Smartphones subventionnés : Free exige 1,5 milliard d’euros à Bouygues et Orange

Cropped Favicon Economi Matin.jpg
Par Quitterie Desjobert Modifié le 30 mars 2021 à 11h37
Free Smartphone Subvention Orange Bouygues
77,6%Fin 2020, 77,6% des abonnements mobiles étaient sans engagement.

Face aux pratiques de subventionnement de smartphone mises en place par Orange et Bouygues dans le cadre d'une souscription à un forfait avec engagement, Free réclame 1,5 milliard d'euros au titre de son préjudice.

Free réclame 1,5 milliard à Orange et Bouygues

Depuis une dizaine d'années, l'opérateur Free est vent debout contre le subventionnement des smartphones en l'échange d'une souscription à un forfait mobile avec engagement. Un combat que Free a déjà gagné face à SFR devant la Cour de cassation. À présent, Free s'en prend ses deux autres concurrents Orange et Bouygues et leur réclame 1,5 milliard d'euros de dédommagement.

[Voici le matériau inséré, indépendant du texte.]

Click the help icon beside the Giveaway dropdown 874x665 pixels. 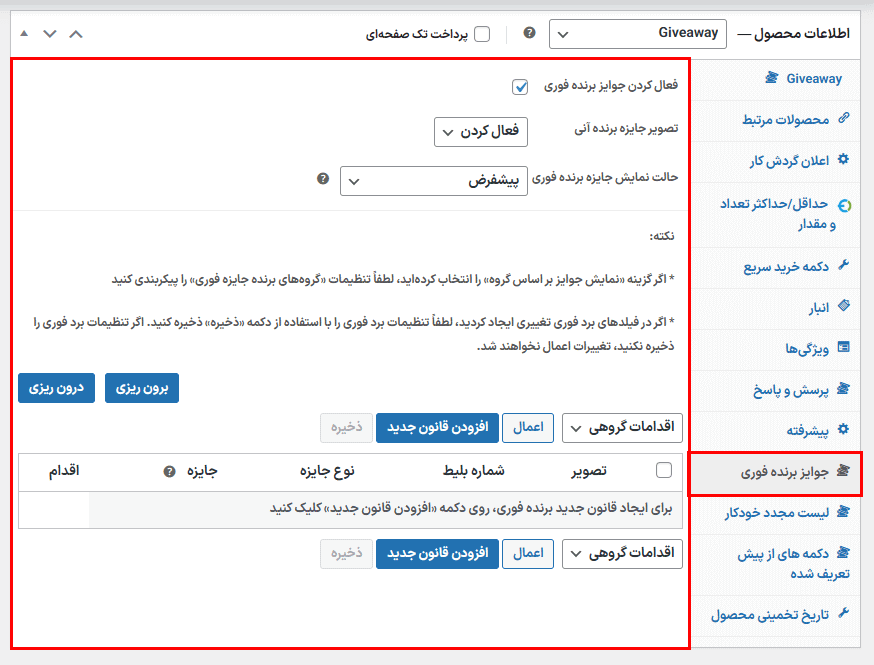click(529, 33)
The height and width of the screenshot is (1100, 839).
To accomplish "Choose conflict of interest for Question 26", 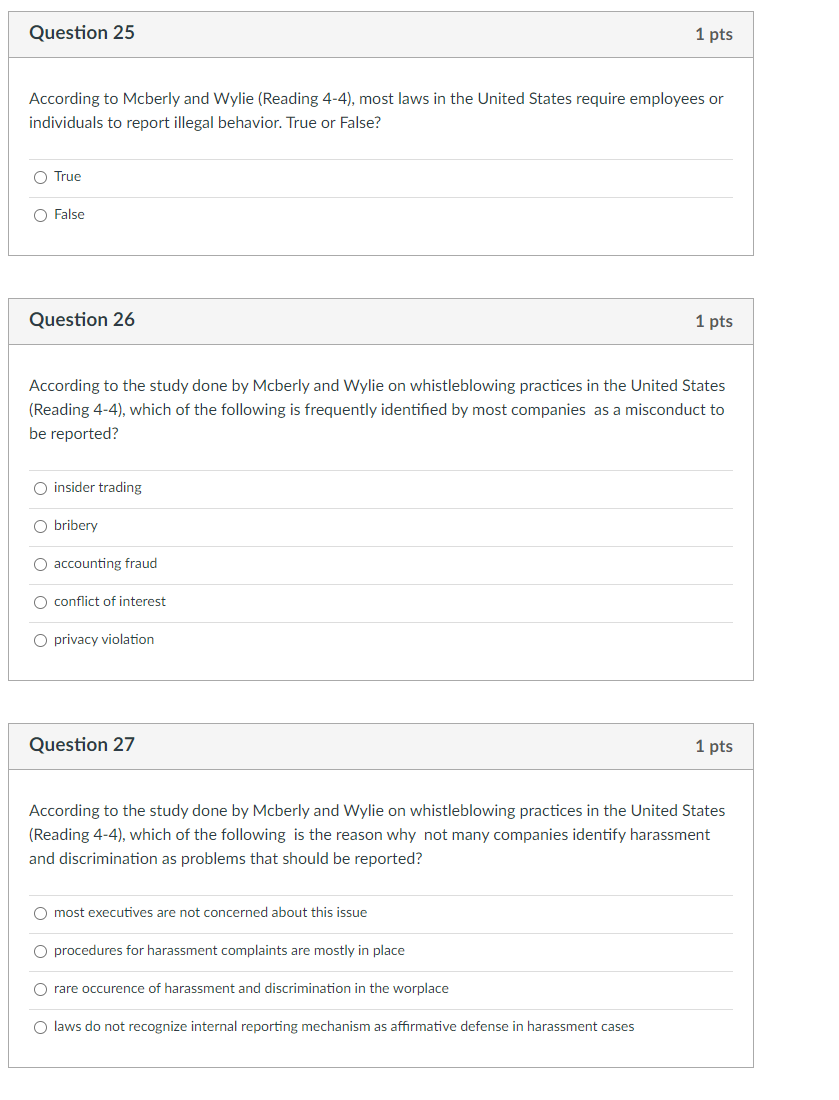I will coord(40,601).
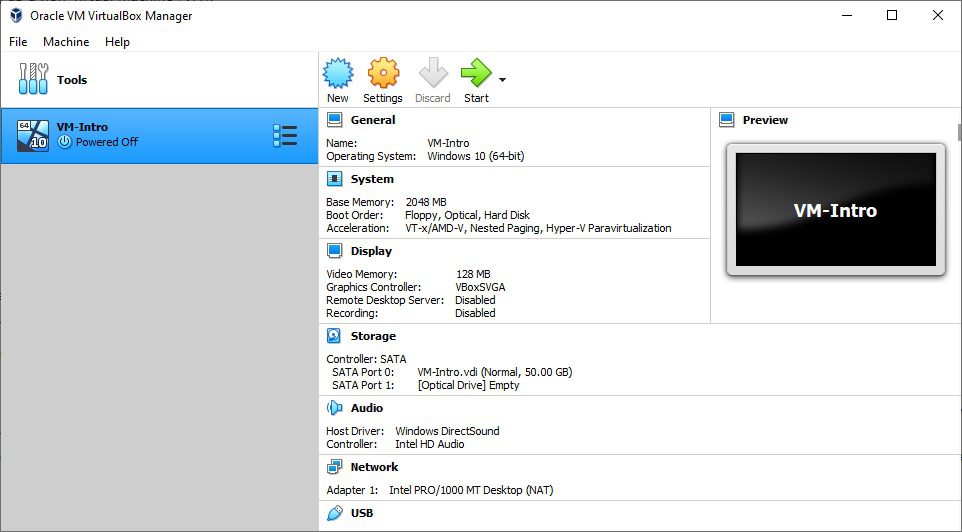Open the Help menu
The image size is (962, 532).
point(117,42)
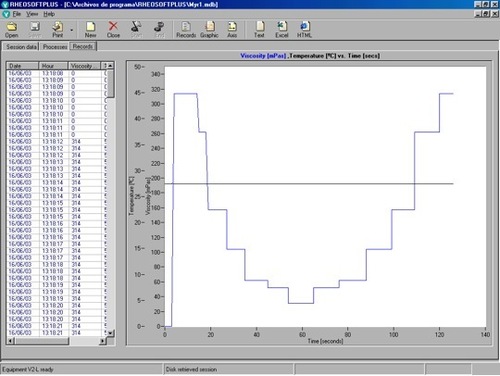Create a new session with New icon
The width and height of the screenshot is (500, 376).
point(90,27)
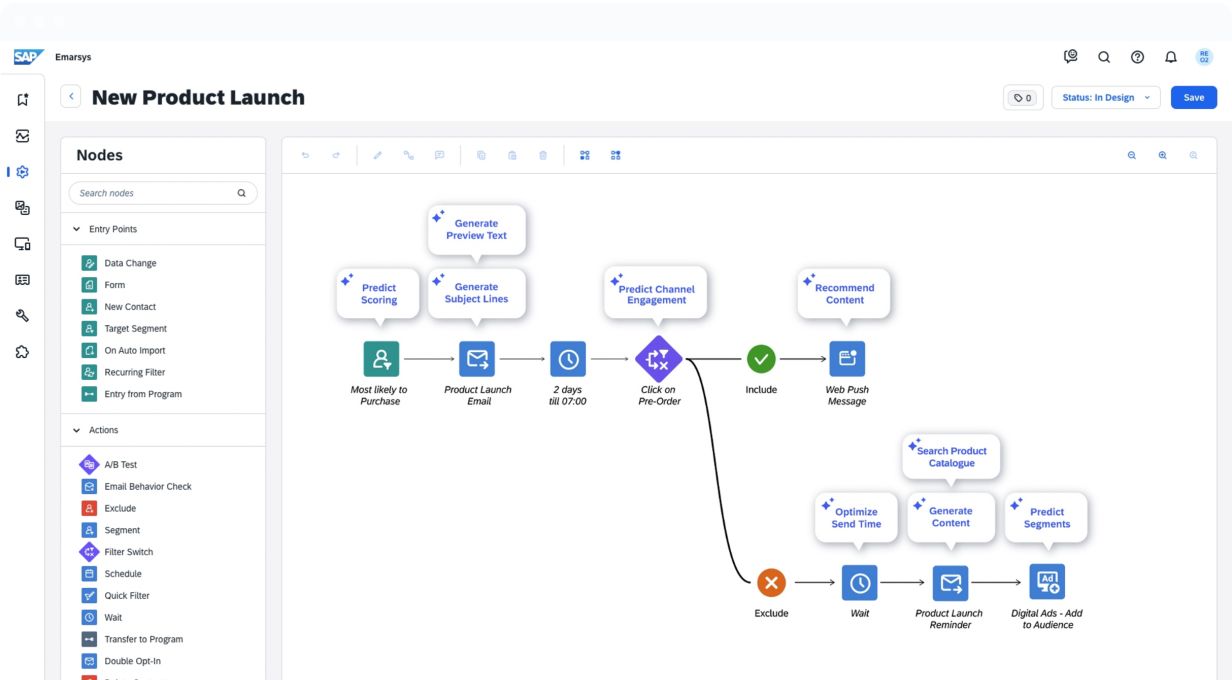1232x680 pixels.
Task: Collapse the Actions section chevron
Action: 77,430
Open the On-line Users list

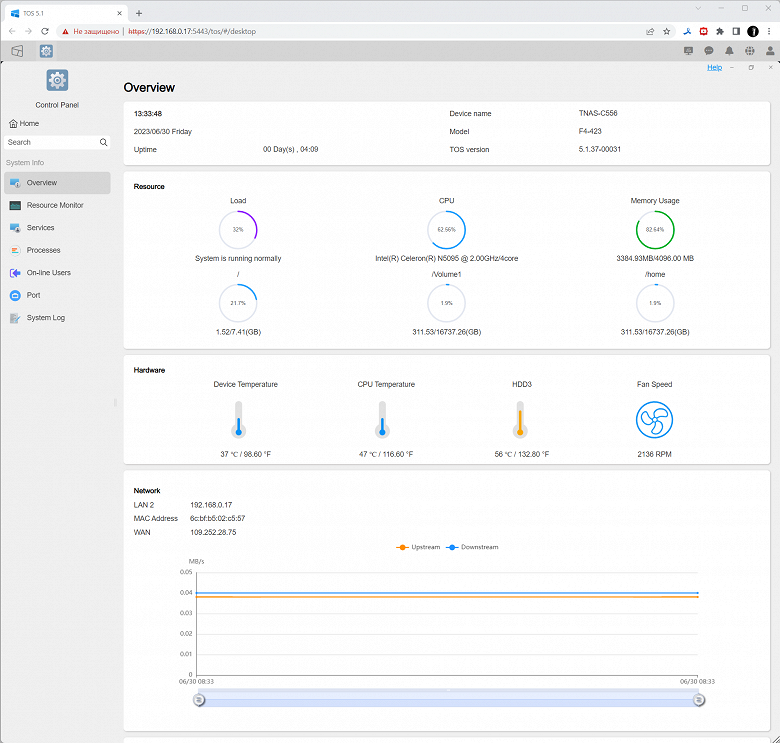coord(48,273)
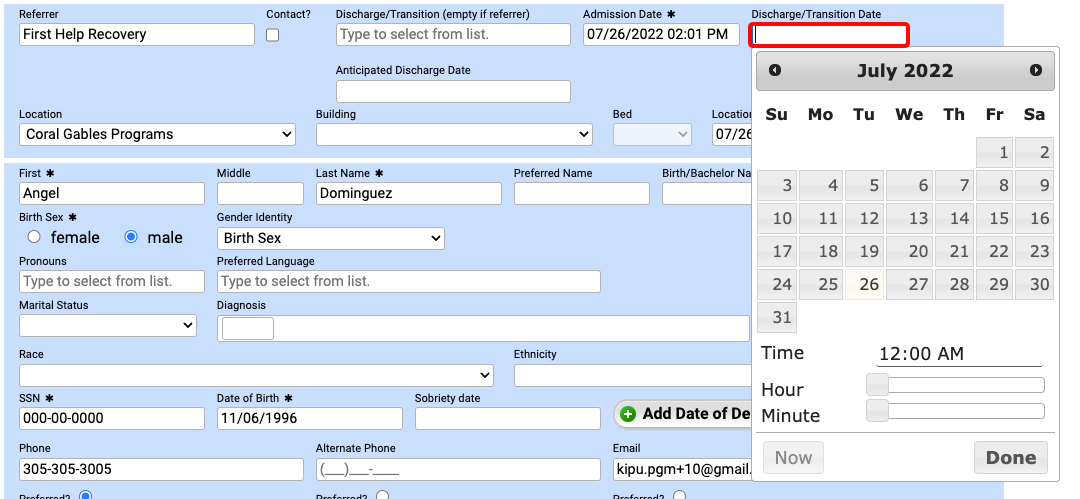Expand the Race dropdown
The height and width of the screenshot is (499, 1080).
pyautogui.click(x=256, y=375)
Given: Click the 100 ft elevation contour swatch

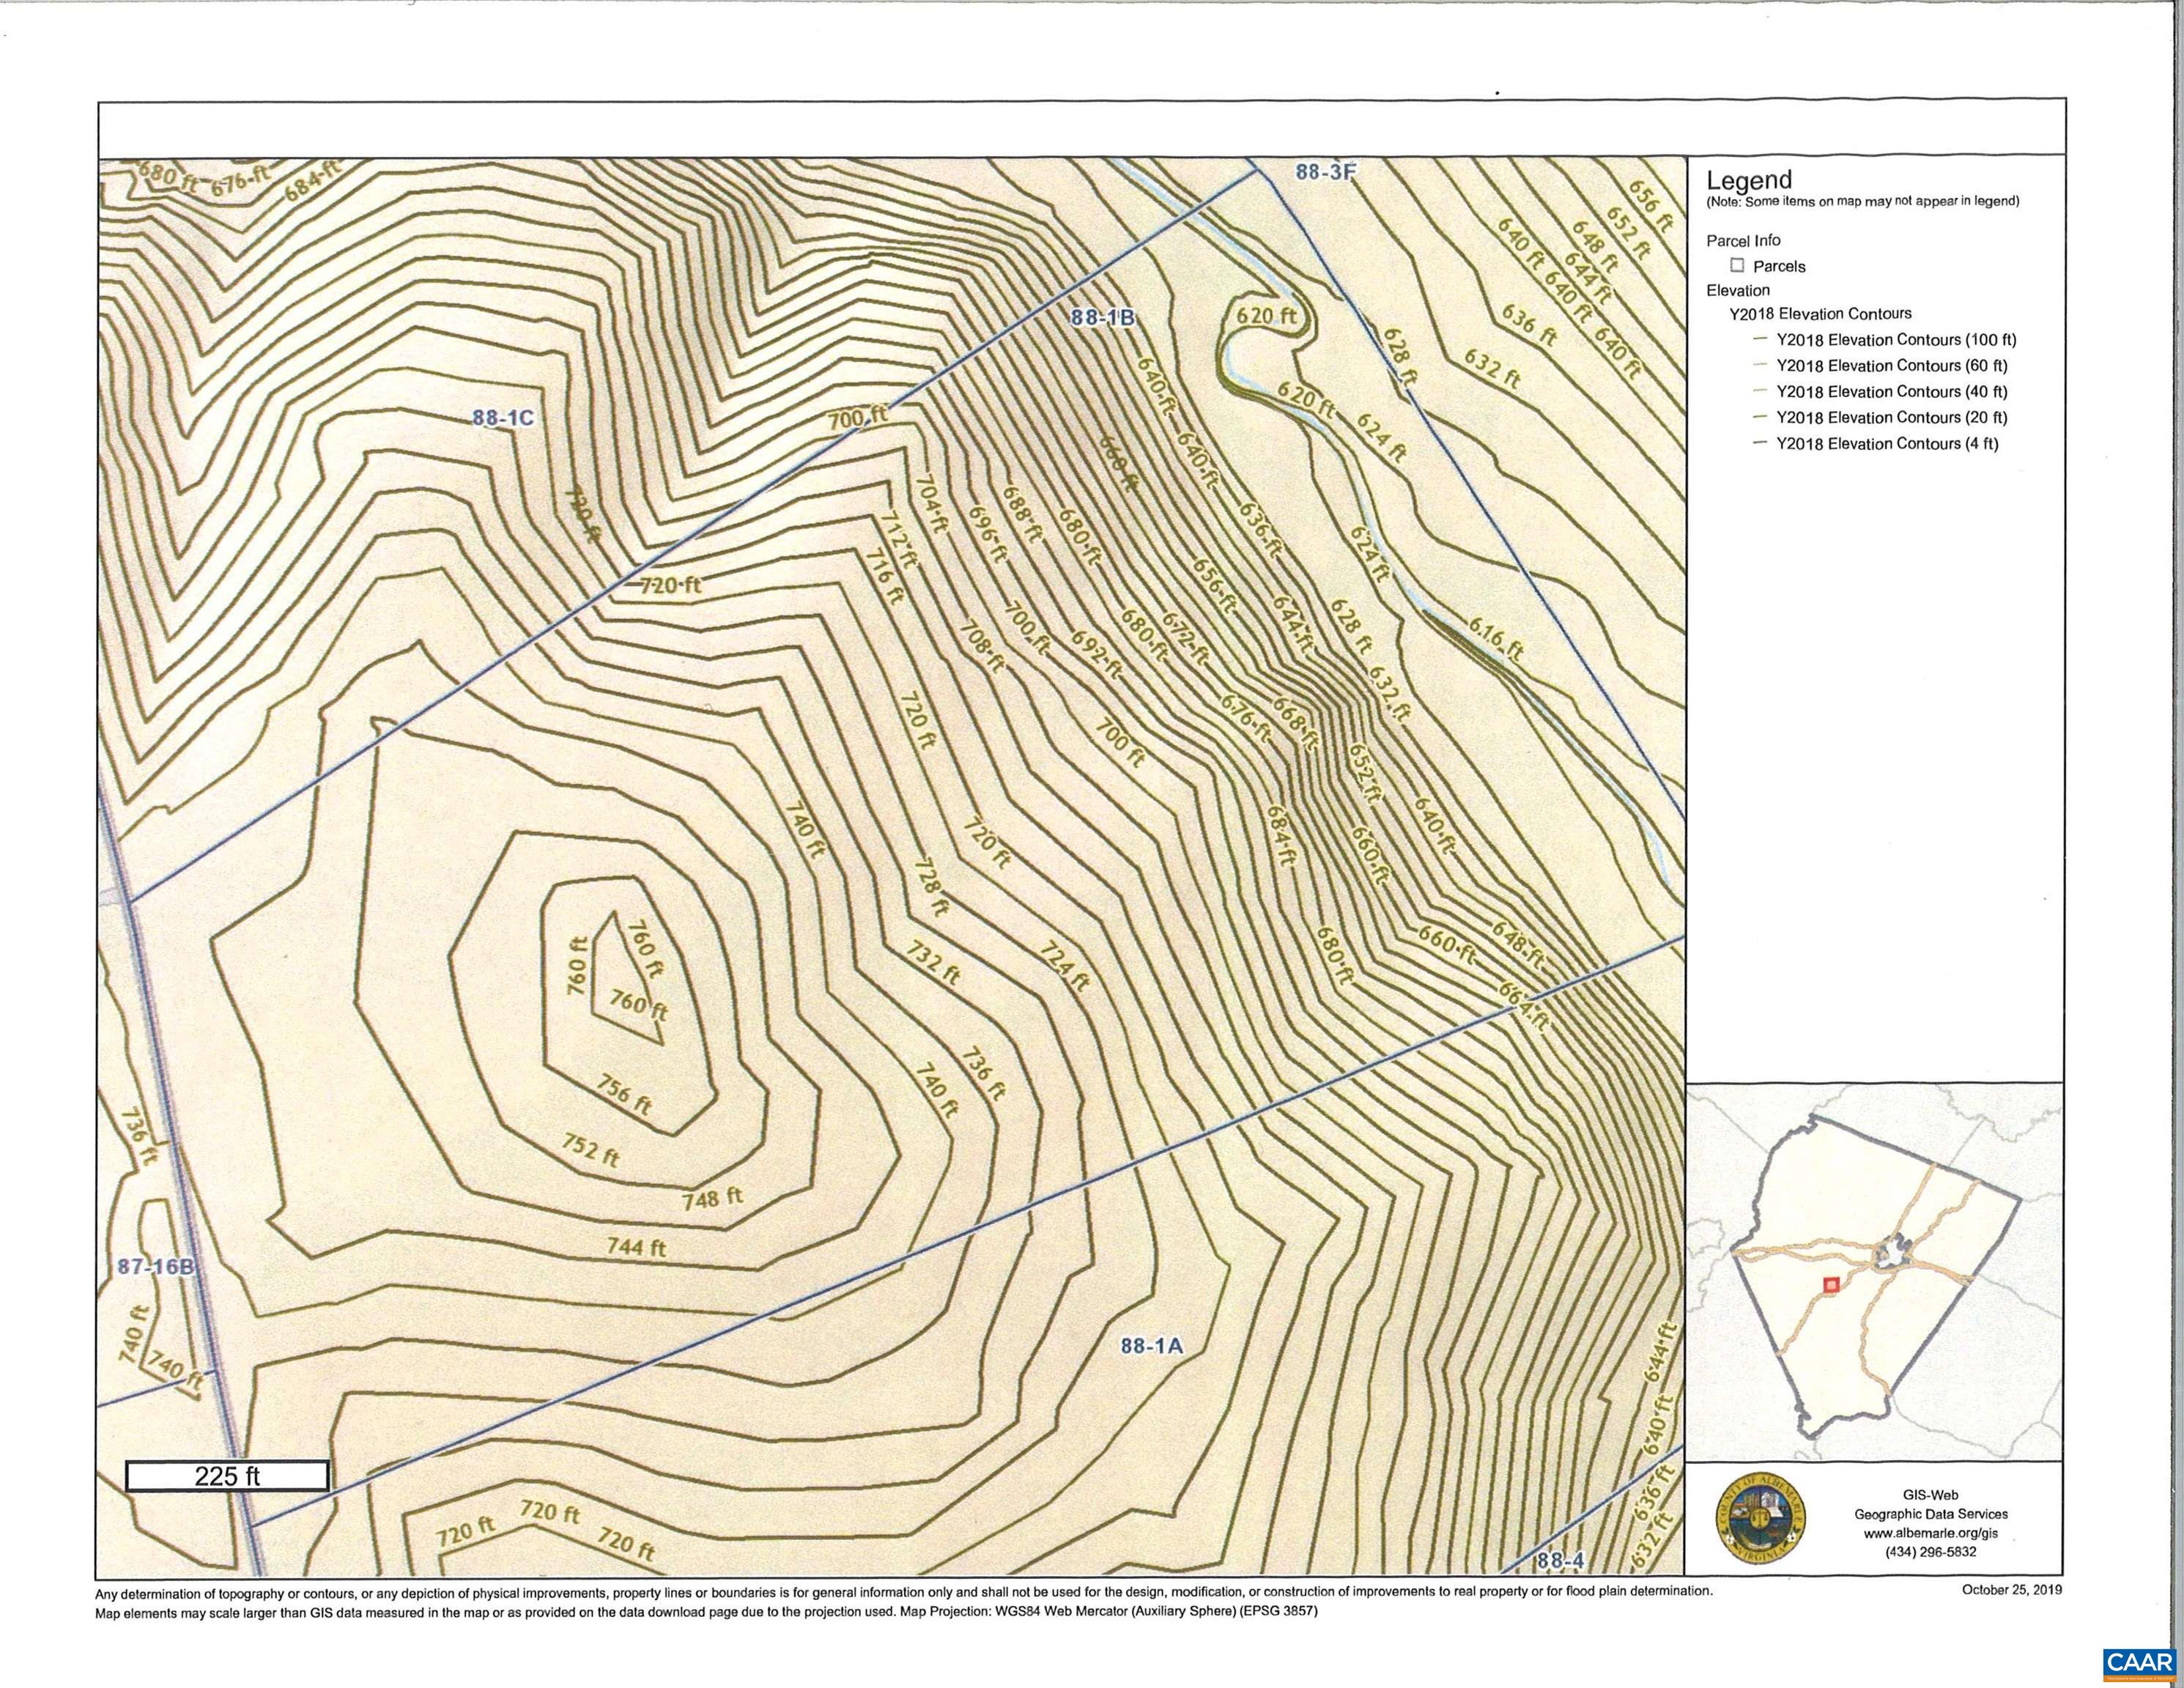Looking at the screenshot, I should click(x=1760, y=339).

Ainsi, Free, qui jusqu'alors demandait la somme de 619 millions d'euros à Bouygues Telecom, a revu sa facture à la hausse en lui réclamant désormais 722 millions d'euros. Une forte somme que Bouygues refuse de payer, estimant que Free avait lancé une campagne de dénigrement et abusait de ses droits. Face à cela, c'est au tour de Bouygues de demander un dédommagement de 1,5 million d'euros. Orange n'est pas en reste puisque Free lui réclame 790 millions d'euros de compensation.

Une subvention de smartphones controversée

Pour légitimer sa demande, Free met en avant que la pratique de subvention de smartphone en l'échange de souscription à un forfait avec engagement, s'apparente à un crédit à la consommation déguisé, qui le prive d'un potentiel vivier de clients. Cependant, depuis quelques années, la pratique devient de moins en moins attractive puisque le forfait sans engagement plaît plus et gagne peu à peu du terrain. Fin 2020, 77,6% des abonnements mobiles étaient sans engagement contre 20% en 2011.

Cette pratique pose également le problème de l'écologie. Missionnée par le secrétaire d'État au numérique Cédric O et par la ministre de la Transition écologique Barbara Pompili, la présidente de l'Arcep, Laure de la Raudière doit déterminer si cette pratique encourage le remplacement hâtif des terminaux.